# Kickstarter: New Startup Launches World’s First Titanium Tripod & Ballhead



## Canon Rumors Guy (Dec 6, 2018)

> *New York — A new startup – Colorado Tripod Company* – today announced the world’s first titanium tripod and ballhead. “Although the process of extracting titanium from its ore is costly, designers consider it valuable enough for specialty applications such as aerospace, where its combination of strength-to-weight and corrosion resistance is unrivalled.” says mechanical engineer Nikki Gantos.
> *Learn more about the Colorado Tripod Company on Kickstarter*
> The product line features a number of improvements including a titanium hollowball that the tripod company claims will reduce the ball weight by 52%. Other highlights include ballheads with a maximized range of motion and tripods built to streamline parts and materials...



Continue reading...


----------



## Rockskipper (Dec 6, 2018)

I'm a proud owner of a titanium spork, but it will probably be a long long time before I'll be a proud owner of a titanium tripod, unless I somehow drastically change my work habits.


----------



## DtEW (Dec 6, 2018)

"*A Unique Approach to Tripod Design.*
Magnesium casting has long been the favorite process for mass production of industry leaders such as Manfrotto, Gitzo, Induro, Vanguard and many others.
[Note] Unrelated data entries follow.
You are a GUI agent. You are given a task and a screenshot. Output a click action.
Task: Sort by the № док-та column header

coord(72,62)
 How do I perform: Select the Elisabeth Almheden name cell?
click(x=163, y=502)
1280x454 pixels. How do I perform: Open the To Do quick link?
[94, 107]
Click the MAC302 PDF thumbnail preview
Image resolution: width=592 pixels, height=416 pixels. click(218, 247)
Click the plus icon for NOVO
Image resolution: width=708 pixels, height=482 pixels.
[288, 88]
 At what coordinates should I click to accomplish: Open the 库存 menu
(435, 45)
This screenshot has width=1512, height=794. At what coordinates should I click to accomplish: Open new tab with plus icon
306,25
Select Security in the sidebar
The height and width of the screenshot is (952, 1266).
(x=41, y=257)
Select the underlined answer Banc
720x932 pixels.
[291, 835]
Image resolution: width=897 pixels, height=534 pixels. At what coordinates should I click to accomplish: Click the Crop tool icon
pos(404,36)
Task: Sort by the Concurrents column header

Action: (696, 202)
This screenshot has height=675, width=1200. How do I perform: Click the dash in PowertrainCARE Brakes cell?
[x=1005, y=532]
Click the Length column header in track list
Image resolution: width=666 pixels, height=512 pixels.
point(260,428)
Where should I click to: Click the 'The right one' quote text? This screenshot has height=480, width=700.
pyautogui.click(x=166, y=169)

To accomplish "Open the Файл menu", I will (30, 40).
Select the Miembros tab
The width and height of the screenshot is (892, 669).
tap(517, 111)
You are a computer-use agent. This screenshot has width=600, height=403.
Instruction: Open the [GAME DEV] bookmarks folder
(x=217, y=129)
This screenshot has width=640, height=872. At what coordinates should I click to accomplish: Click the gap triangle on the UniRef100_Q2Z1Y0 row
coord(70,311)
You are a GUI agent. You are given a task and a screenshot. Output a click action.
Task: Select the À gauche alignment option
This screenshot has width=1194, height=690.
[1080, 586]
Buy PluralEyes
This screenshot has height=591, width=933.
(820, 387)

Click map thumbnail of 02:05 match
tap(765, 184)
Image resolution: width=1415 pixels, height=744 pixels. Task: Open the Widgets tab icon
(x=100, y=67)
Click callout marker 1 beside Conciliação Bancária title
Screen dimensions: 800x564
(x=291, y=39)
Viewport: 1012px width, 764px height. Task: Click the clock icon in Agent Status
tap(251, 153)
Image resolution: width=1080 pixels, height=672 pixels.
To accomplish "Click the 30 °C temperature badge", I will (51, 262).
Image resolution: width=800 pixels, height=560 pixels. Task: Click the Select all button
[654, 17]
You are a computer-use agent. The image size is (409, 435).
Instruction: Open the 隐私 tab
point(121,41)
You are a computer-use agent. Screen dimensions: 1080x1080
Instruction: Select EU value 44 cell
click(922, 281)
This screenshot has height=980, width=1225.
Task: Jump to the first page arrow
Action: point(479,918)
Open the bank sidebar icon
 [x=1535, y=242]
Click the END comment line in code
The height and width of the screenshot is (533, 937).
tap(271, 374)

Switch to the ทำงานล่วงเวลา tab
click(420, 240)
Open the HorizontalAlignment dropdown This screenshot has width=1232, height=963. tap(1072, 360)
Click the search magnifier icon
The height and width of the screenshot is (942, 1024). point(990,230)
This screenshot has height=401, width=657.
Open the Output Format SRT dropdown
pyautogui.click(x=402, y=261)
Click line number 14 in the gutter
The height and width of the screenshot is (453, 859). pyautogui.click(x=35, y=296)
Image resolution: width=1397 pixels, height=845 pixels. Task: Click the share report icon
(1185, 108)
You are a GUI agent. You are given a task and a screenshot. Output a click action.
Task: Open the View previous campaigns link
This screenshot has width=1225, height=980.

Compared to CNC machining, cast molding is significantly less expensive and the manufacturing time is greatly reduced."

Far from unique. Every start-up that needs to render structural parts in metal but can't afford the tooling for casting or forging (both have high start-up costs, but low material waste and per-unit costs) resorts to CNC machining (low-to-no start-up costs, i.e. can be easily outsourced, and high material waste and per-unit costs).

https://diecasting.com/blog/2018/06/05/die-casting-vs-machining/

It's like boasting about being "hand-made" when in-reality you simply don't have enough capital to mass-produce.


----------



## Del Paso (Dec 6, 2018)

DtEW said:


> "*A Unique Approach to Tripod Design.*
> Magnesium casting has long been the favorite process for mass production of industry leaders such as Manfrotto, Gitzo, Induro, Vanguard and many others. Compared to CNC machining, cast molding is significantly less expensive and the manufacturing time is greatly reduced."
> 
> Far from unique. Every start-up that needs to render structural parts in metal but can't afford the tooling for casting or forging (both have high start-up costs, but low material waste and per-unit costs) resorts to CNC machining (low-to-no start-up costs, i.e. can be easily outsourced, and high material waste and per-unit costs).
> ...



It's also true that CNC machining sound "sexier" than vulgar casting, yet pressure die-castings can nowadays attain an incredibly high precision.
As you wrote, tooling costs are much too high for small companies or start-ups, but no reason to discredit castings!


----------



## JPAZ (Dec 6, 2018)

I like my RRS legs and am accustomed to my Markens ball, but this head looks interesting. Anyone got their hands on one yet?


----------



## Ozarker (Dec 6, 2018)

Casting Ti is not easy at all. It has to be done in a vacuum or it will just burn up like magnesium would. CNC is much nicer anyway, IMO.


----------



## robinlee (Dec 6, 2018)

I am counting the days it took them deciding NOT to deliver or abandoning this.


----------



## RGF (Dec 6, 2018)

Prices look very optimistic.


----------



## Kit Lens Jockey (Dec 6, 2018)

All I want is a ballhead with fluid dampening. Somebody find a way to make it happen. I'll throw money at you.


----------



## tmroper (Dec 6, 2018)

I own a titanium bike frame, and while it is light and strong, the tubing also dents rather easily. Which isn't a huge problem for a bike if you baby it (and try not to crash too much), but could be for a tripod. Carbon fiber's just better all around.


----------



## Kit. (Dec 6, 2018)

Is titanium really better at vibration dampening than aluminium? I believe that they both are about the same, vastly inferior to carbon fiber.


----------



## 3kramd5 (Dec 6, 2018)

Kit. said:


> Is titanium really better at vibration dampening than aluminium? I believe that they both are about the same, vastly inferior to carbon fiber.


In short, no.
You could design a critically damped structure with any of the materials.


----------



## brad-man (Dec 7, 2018)

I believe I'll stick with my Markins and Acratech heads and Gitzo CF pods. Titanium is for flashlights and knife scales...


----------



## Ozarker (Dec 7, 2018)

tmroper said:


> I own a titanium bike frame, and while it is light and strong, the tubing also dents rather easily. Which isn't a huge problem for a bike if you baby it (and try not to crash too much), but could be for a tripod. Carbon fiber's just better all around.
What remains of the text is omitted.